Plato and Schoenberg

"Moreover, so much of music as is adapted to the sound of the voice and to the sense of hearing is granted to us for the sake of harmony; and harmony, which has motions akin to the revolutions of our souls, is not regarded by the intelligent votary of the Muses as given by them with a view to irrational pleasure, which is deemed to be the purpose of it in our day, but as meant to correct any discord which may have arisen in the courses of the soul, and to be our ally in bringing her into harmony and agreement with herself...." (Plato, Timaeus, [47d and ff.].)

Most modern readers would dismiss this as the typical Platonic idea that any sort of art needs to have a message. Music should "correct any discord" inside us and bring harmony into our souls. Composers of the last 500 years have certainly used music more as a means of portraying reality rather than delivering a sermon or giving us inner peace. That way, Stravinsky's Rite of Spring can be a "beautiful" piece insofar as it represents well the reality that he's trying to portray, much like a painting of a battle can be beautiful, though its subject is grotesque.




This is definitely in conflict, it seems, with Plato's view of how music should function. What's fascinating here is that Schoenberg's theory of atonality seems to be a reversion to this way of thinking about music.

Recall that Schoenberg's central idea is that all notes in the overtone series are equally comprehensible. Labeling certain notes as "dissonant" or "consonant" in a tonal center is, therefore, pure social conditioning, favoring certain notes on the overtone series simply because they occur earlier. With this in mind, Schoenberg is essentially advocating the atonal system because it is a more proper representation of how harmony naturally ought to occur. He's not trying to destroy harmony, from his perspective, but simply to broaden its scope. (Cf. why he favored the term "pantonal" over "atonal".)

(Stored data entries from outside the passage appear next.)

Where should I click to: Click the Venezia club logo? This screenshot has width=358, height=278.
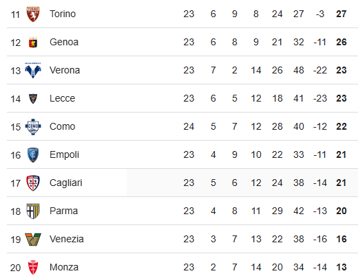point(33,240)
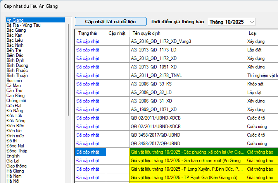Click the province list vertical scrollbar
This screenshot has height=183, width=278.
tap(69, 70)
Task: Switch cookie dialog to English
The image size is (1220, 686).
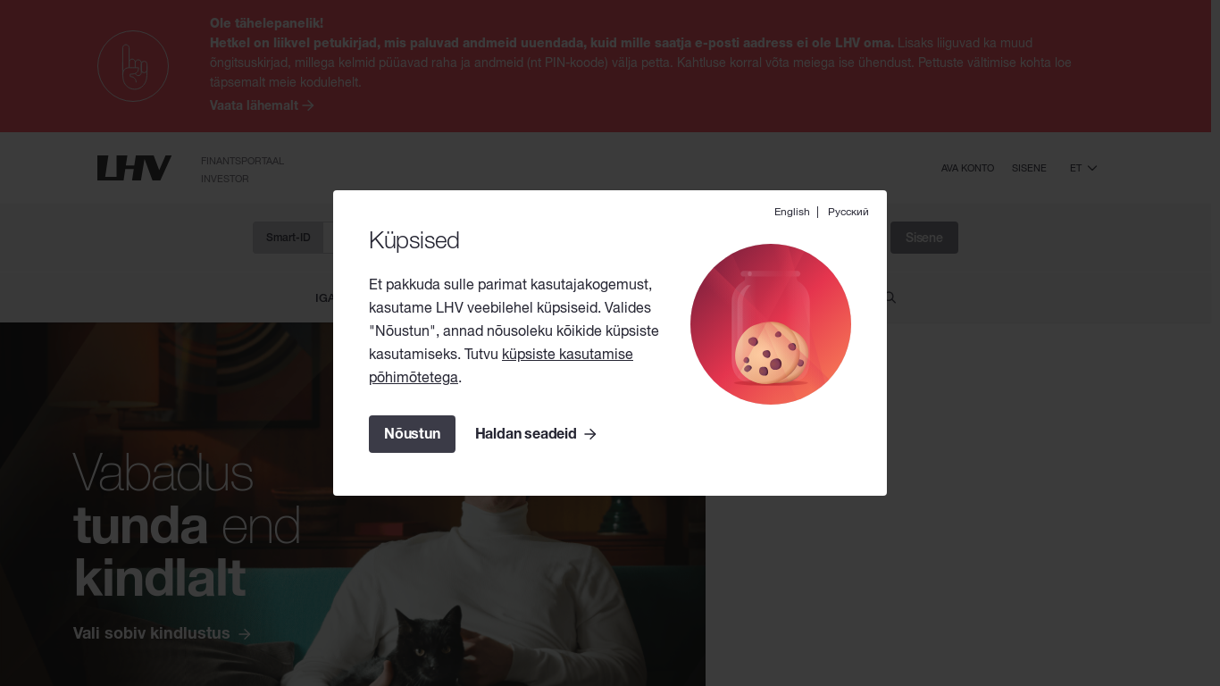Action: (791, 212)
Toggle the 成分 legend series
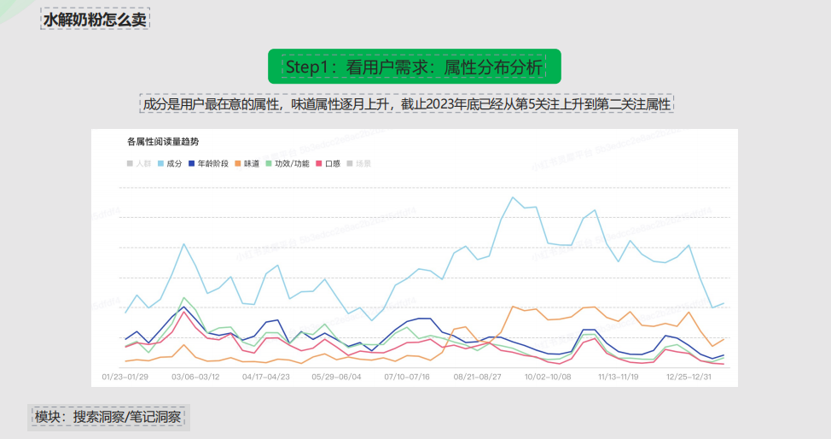The height and width of the screenshot is (439, 831). [170, 164]
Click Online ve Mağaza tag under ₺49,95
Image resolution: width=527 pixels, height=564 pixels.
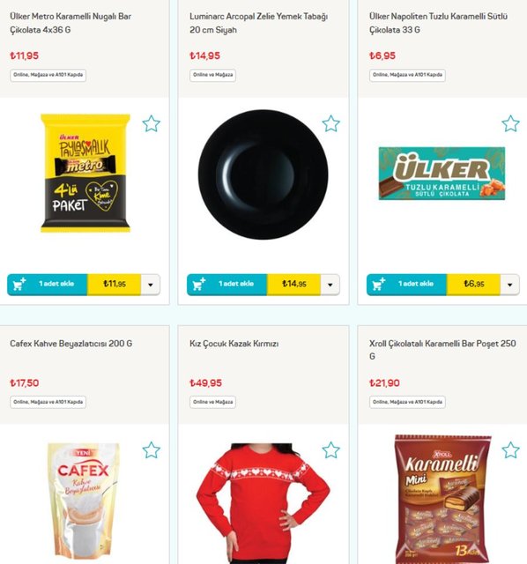[212, 402]
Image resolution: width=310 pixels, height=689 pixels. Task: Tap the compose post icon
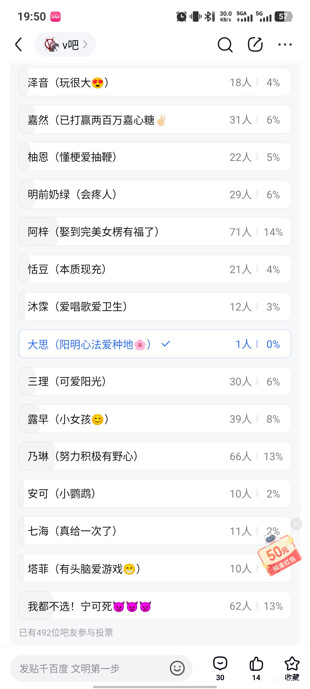tap(255, 45)
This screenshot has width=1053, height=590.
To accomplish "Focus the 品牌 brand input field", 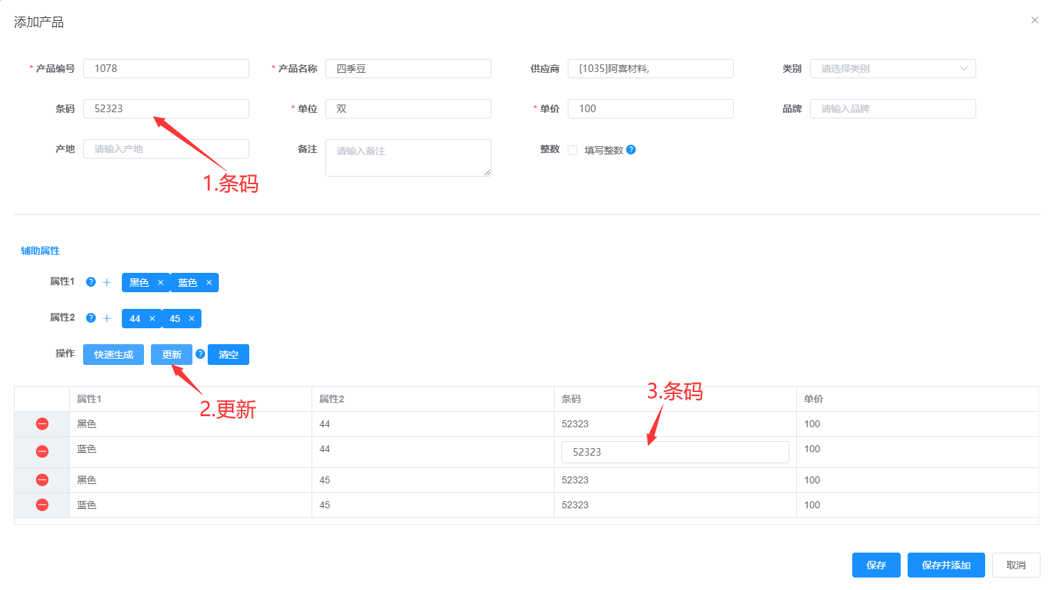I will tap(892, 109).
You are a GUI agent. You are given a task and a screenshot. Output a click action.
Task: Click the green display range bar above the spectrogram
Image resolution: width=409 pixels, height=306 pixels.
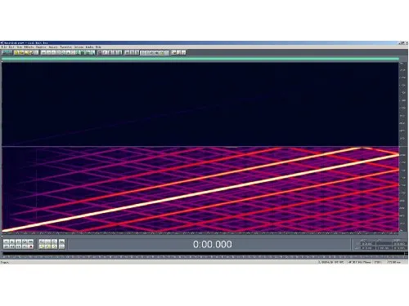click(200, 59)
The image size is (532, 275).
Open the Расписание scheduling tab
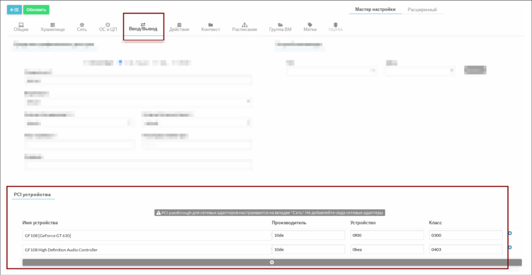click(244, 27)
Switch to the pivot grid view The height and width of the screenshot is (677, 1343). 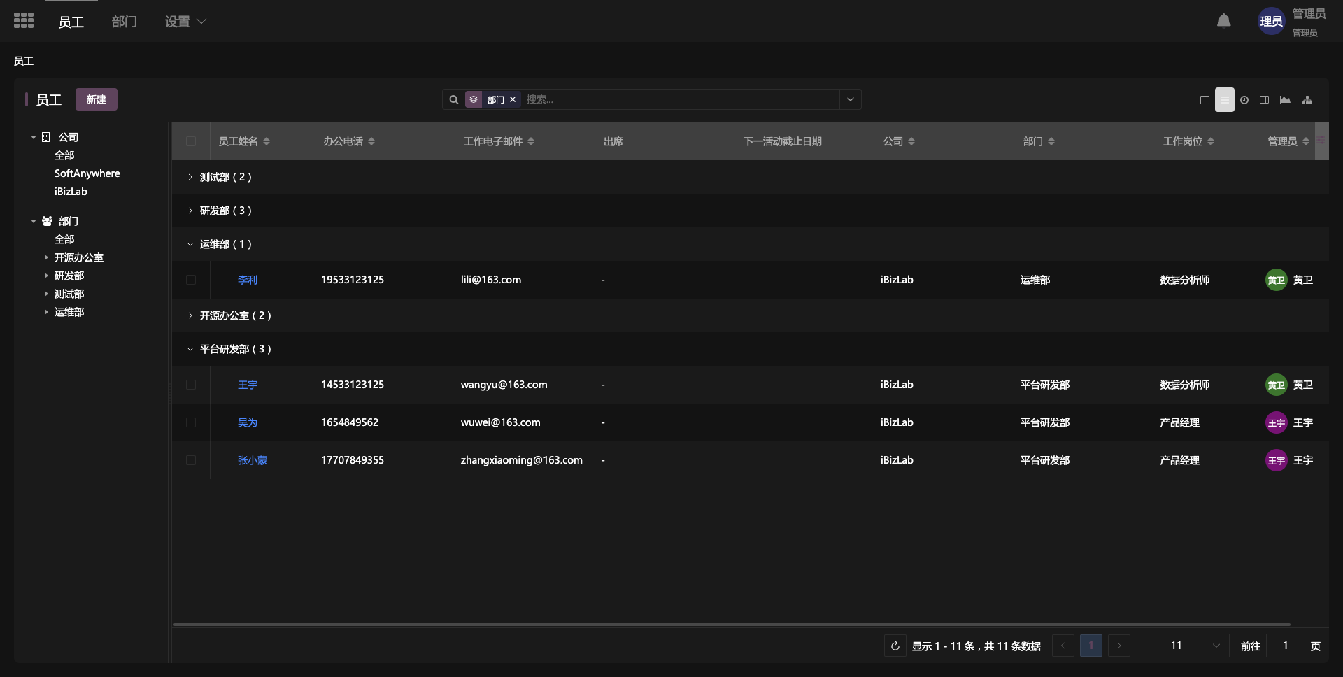click(x=1264, y=100)
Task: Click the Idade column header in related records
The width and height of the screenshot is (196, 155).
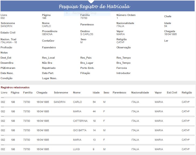Action: tap(96, 93)
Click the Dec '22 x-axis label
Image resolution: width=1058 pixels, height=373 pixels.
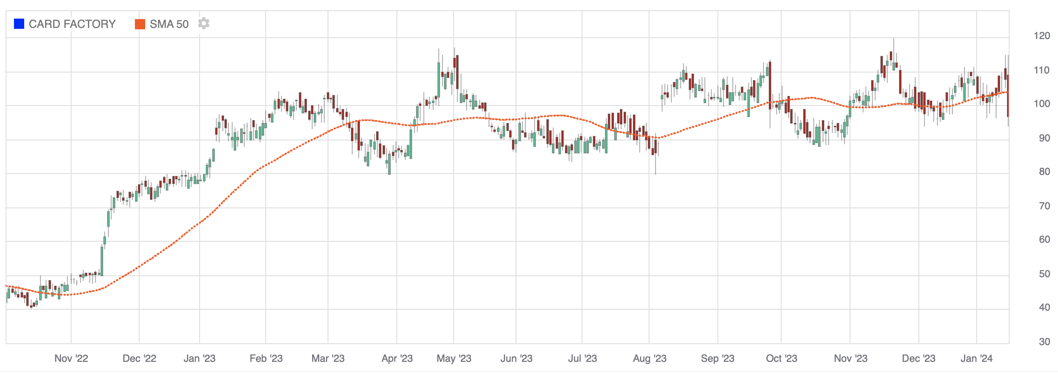(x=140, y=359)
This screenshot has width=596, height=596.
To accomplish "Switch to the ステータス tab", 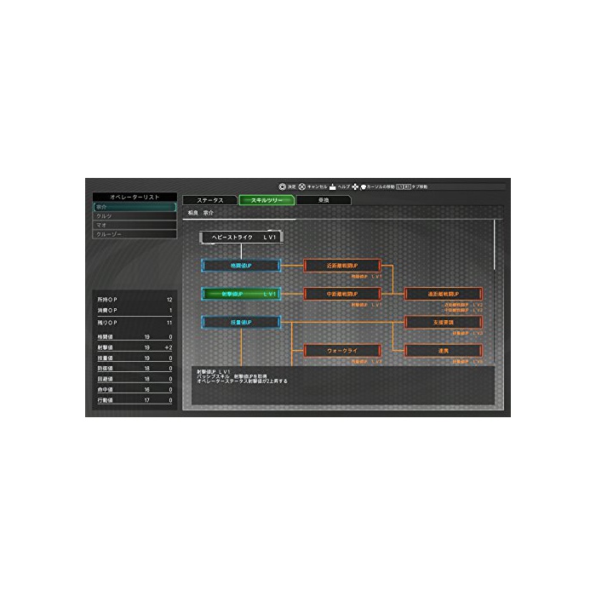I will (209, 200).
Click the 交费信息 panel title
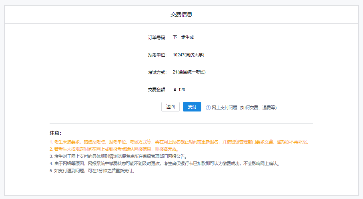 tap(181, 15)
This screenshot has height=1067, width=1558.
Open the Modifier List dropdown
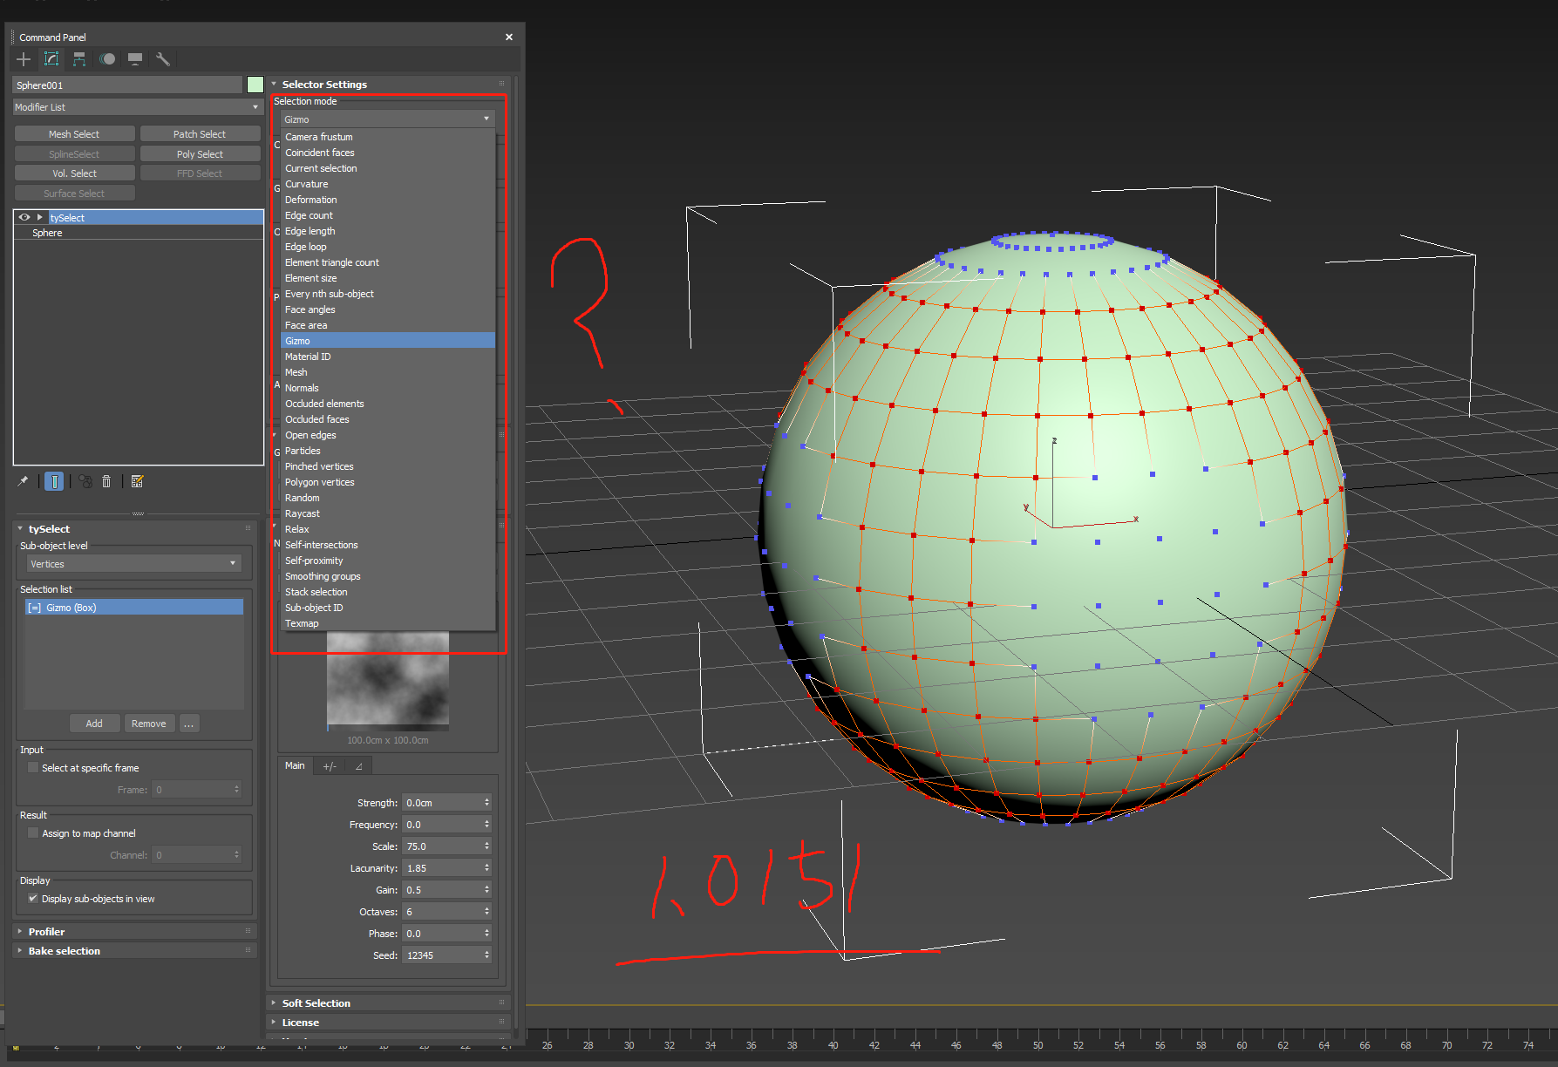[x=137, y=107]
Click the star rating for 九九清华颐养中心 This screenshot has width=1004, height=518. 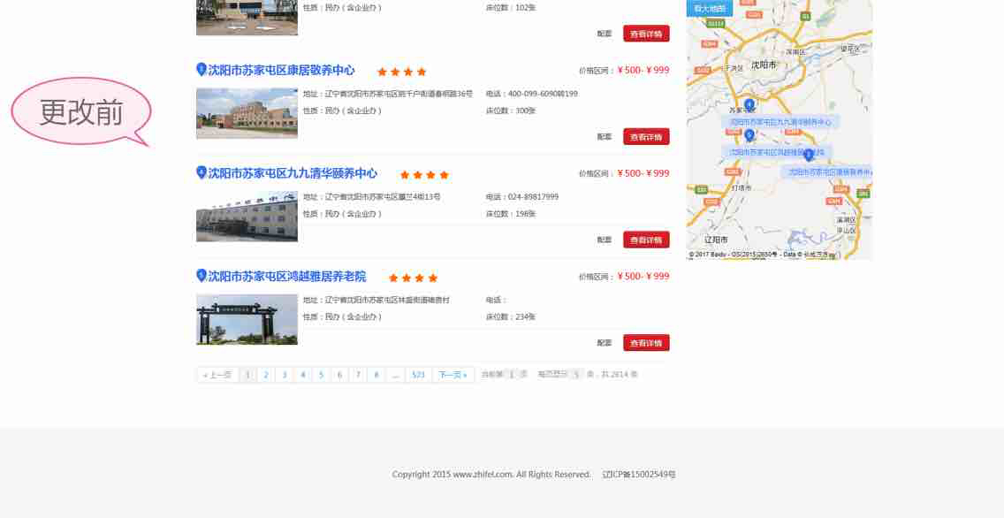(424, 175)
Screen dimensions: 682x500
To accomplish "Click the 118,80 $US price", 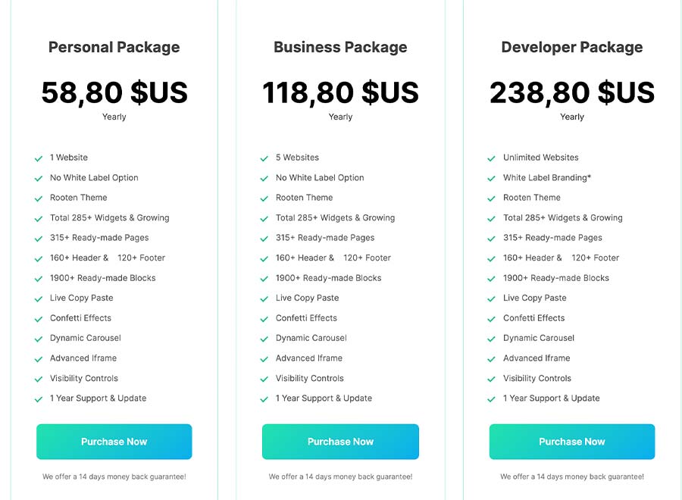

Return to the Plato. Timaeus is advocating didactic music, its efficacy resulting from "the sound of the voice and the sense of hearing". It's the way nature naturally gives us a sense of harmony. If (and it's a big if) Schoenberg is right that our notion of good harmony is social conditioning, then, really, he's advocating composing music for exactly the same reason Plato is. He wants it to be natural. Atonality is more natural to the way harmony works. It is truly "bringing the soul into harmony and agreement with itself".